Your data would be safer if JS didn’t have so many privileges, but web apps would be less interactive, ads would be less relevant, Facebook and Google wouldn’t know every last thing about you…

In other words, it works this way for a reason.

vulnerabilities are required by web standards… less secure and more adoption, or secure and obscure…

The market is right, evolution is right, worse-is-better is better.

This a only problem in the browser

The browser is promiscuous, it visits lots of sites. Many of these sites are really applications, which means you have a bunch of applications that share an environment (your browser). They’re sandboxed from your OS, but not from each other.

With mobile apps this isn’t an issue.

For example, AsyncStorage in React Native is global to the application, but it’s not shared between applications.

Cookies illustrate the big difference between mobile apps and web apps

Without cookies, maintaining state across requests in web apps is difficult and prone to error.

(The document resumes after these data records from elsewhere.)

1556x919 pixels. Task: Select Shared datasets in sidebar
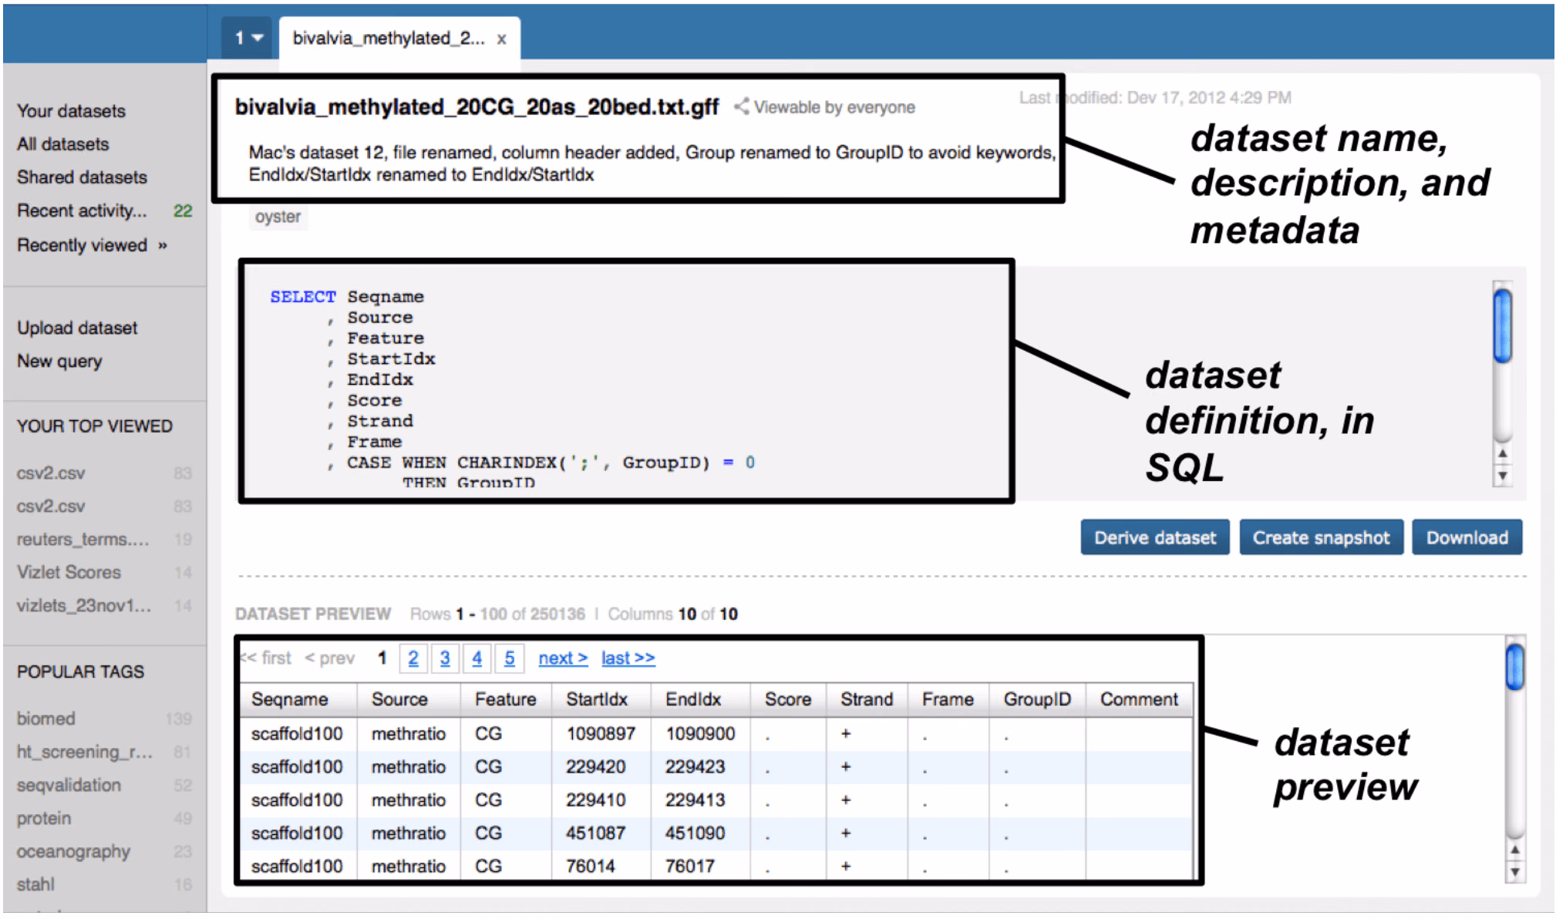point(82,177)
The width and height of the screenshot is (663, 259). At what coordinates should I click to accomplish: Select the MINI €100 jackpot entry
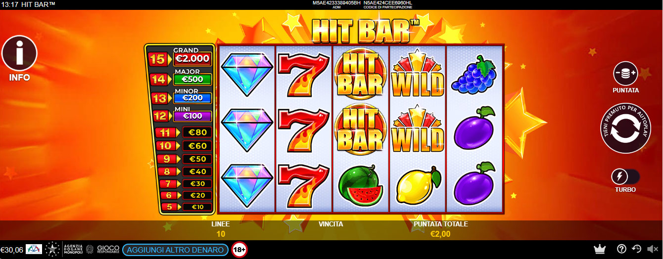click(x=180, y=115)
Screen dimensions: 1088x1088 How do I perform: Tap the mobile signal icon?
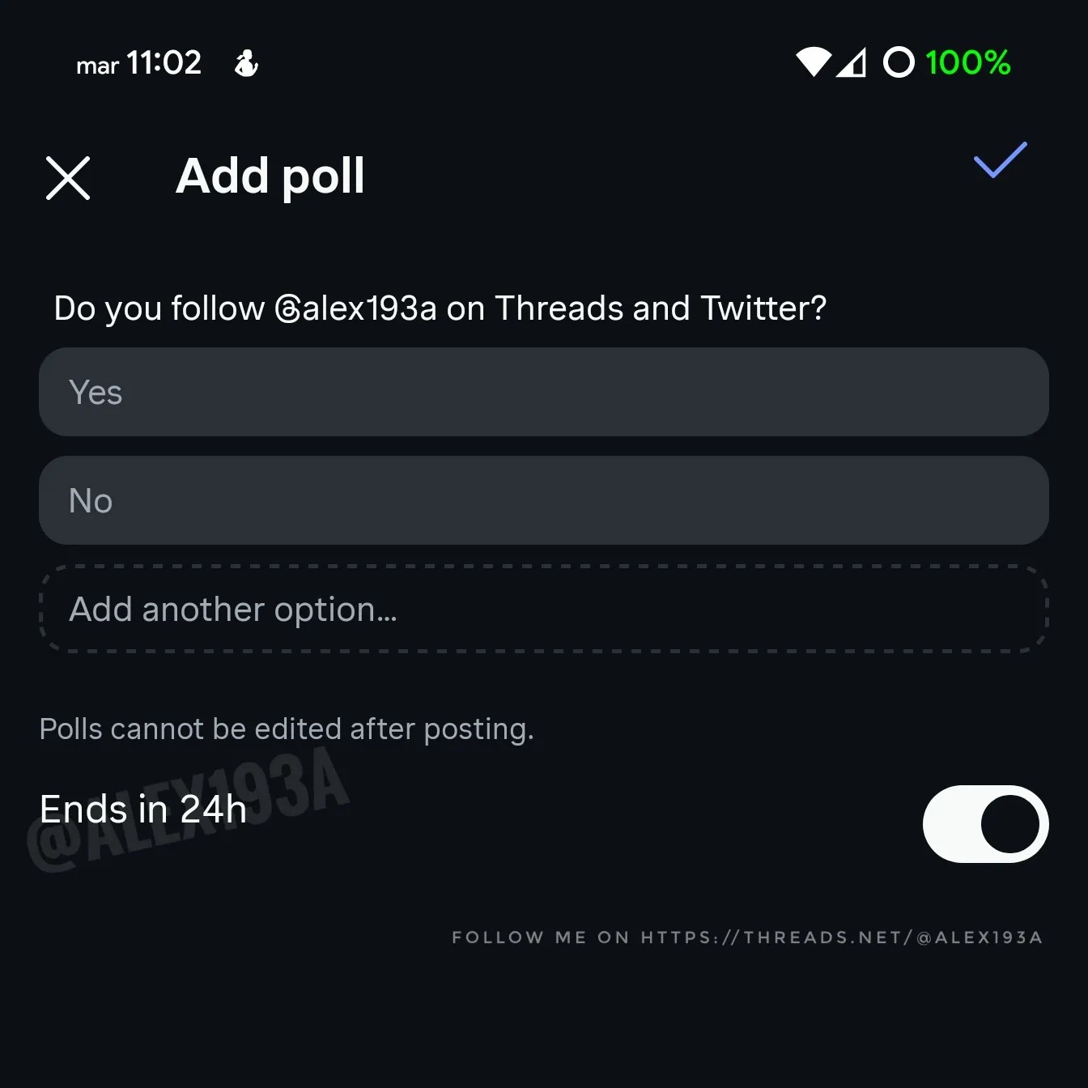pos(854,63)
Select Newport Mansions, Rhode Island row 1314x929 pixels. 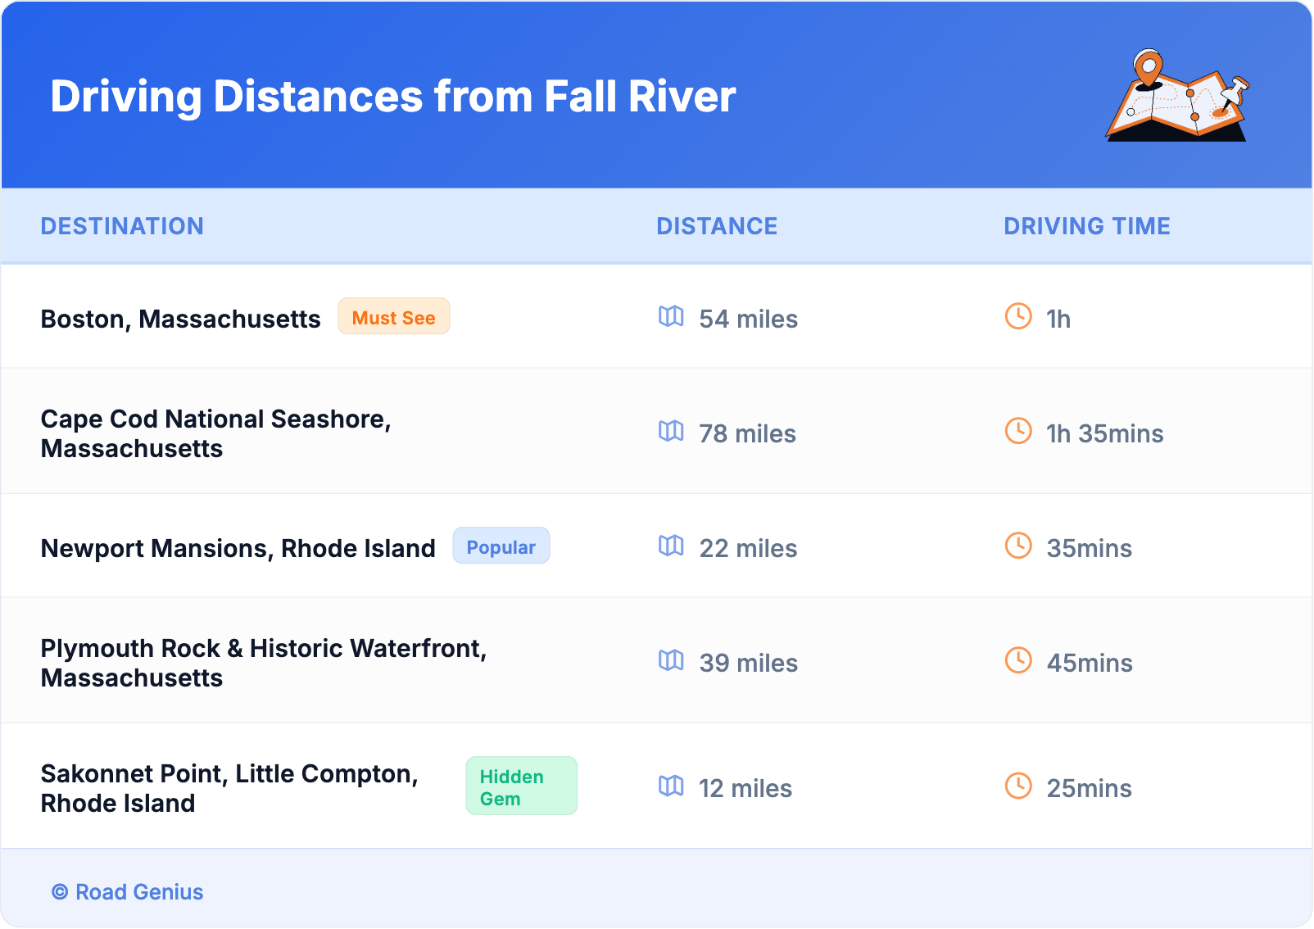tap(238, 548)
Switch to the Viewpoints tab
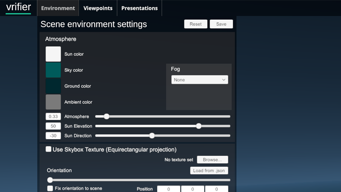 (x=98, y=8)
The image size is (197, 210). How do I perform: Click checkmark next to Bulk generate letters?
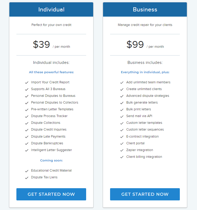(x=122, y=103)
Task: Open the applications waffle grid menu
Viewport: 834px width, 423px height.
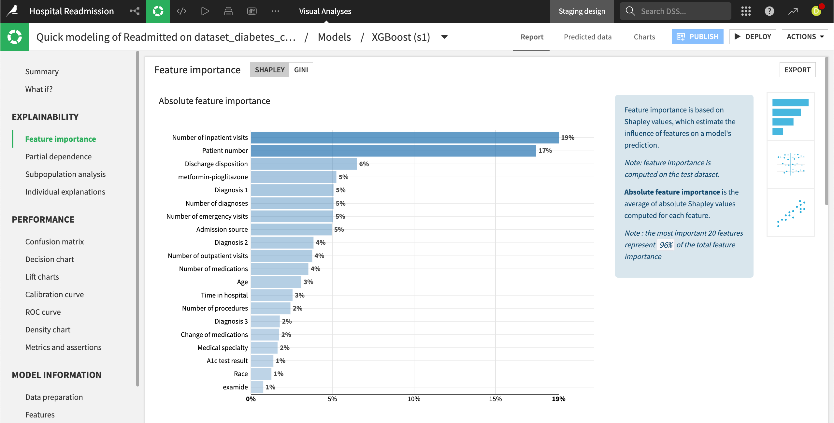Action: click(x=746, y=11)
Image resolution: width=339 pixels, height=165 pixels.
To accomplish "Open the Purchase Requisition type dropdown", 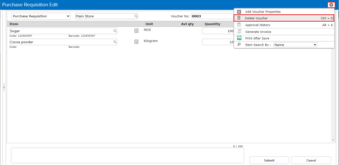I will (x=41, y=16).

With mobile apps, you have access to the OS APIs, as opposed to only those exposed by the browser. The OS lets you persist things, which means cookies are unnecessary – you can persist a session token on the device and add it to request headers of every request.

Now that the Web Storage API is implemented by most browsers, you might wonder if it could replace cookies. Imagine sessions. After login, the client could write the session id to local storage, then read it back and pass it to the server with every request.

But unless your site is an SPA, this is much easier said than done. What happens if a user clicks on a link to go to a different page? His browser doesn’t know about your custom auth protocol, and it’s not going to pass the session id with the request. You would need JS to run on every page in your site to do that for him.

In a mobile app, this is essentially what you do, but it’s easy, because developers have control over everything that happens when a user navigates from one screen to another, including the requests that are made. In a web app, unless you use JS to hack the browser’s behavior, clicking a link always has the same effect:

  • the browser issues a plain GET request to the URL in the href attribute
  • the browser renders a new page with the response content

Security is easier with mobile apps because each app is sandboxed, and developers have total control over the request-response cycle. This makes mobile apps easier to build than web apps, at least in my experience. But web offers a richness and ease of connectivity that mobile can only dream of, which is why it will continue to be the world’s premier application platform for the foreseeable future.